Entries shown section start

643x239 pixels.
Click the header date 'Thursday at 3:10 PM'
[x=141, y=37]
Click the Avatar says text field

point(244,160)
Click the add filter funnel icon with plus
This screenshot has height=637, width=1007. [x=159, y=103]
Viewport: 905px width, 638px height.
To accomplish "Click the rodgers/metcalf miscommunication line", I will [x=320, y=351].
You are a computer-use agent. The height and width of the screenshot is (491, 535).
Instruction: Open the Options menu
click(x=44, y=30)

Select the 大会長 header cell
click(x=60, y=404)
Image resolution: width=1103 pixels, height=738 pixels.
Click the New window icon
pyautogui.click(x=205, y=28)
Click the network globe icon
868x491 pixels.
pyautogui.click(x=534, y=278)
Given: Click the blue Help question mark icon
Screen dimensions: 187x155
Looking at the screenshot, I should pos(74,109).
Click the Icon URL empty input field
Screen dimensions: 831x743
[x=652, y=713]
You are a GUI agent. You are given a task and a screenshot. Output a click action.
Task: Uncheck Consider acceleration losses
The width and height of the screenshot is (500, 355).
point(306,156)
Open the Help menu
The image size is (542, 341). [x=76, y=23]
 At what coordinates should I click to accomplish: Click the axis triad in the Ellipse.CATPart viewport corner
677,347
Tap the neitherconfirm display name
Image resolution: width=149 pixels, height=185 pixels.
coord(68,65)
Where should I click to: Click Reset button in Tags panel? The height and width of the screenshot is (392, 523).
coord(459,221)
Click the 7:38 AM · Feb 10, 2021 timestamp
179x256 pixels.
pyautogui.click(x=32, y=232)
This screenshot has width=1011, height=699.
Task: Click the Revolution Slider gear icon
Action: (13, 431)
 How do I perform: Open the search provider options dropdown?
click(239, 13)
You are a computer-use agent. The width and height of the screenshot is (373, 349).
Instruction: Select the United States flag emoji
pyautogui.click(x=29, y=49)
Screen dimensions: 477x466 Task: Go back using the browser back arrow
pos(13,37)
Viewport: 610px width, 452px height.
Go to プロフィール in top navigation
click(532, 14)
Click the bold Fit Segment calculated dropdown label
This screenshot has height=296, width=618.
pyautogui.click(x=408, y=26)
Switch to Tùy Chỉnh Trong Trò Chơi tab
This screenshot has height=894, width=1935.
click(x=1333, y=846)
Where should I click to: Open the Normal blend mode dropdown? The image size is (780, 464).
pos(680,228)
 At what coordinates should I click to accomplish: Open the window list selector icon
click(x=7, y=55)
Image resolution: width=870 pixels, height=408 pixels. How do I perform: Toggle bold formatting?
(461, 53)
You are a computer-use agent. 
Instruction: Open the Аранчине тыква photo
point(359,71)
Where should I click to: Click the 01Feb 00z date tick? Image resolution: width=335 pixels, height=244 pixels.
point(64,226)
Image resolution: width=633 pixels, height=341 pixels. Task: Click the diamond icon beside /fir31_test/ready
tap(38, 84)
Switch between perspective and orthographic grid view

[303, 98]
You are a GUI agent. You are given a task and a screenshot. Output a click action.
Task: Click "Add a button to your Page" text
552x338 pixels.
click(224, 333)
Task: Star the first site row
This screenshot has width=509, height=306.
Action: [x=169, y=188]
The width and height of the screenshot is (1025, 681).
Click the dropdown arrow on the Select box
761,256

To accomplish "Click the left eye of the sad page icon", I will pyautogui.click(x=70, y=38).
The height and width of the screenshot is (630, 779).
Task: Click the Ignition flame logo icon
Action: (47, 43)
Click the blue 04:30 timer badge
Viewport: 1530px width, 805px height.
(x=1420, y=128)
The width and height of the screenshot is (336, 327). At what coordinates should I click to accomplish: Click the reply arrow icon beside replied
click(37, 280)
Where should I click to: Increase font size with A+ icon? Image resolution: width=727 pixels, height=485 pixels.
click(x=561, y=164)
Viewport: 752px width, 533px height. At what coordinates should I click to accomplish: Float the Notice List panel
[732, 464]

Entries shown section end

### How to complete this task
What number of lines in the listing contain the word "agent"? Supply the number with no accompanying text.

### Exercise output
5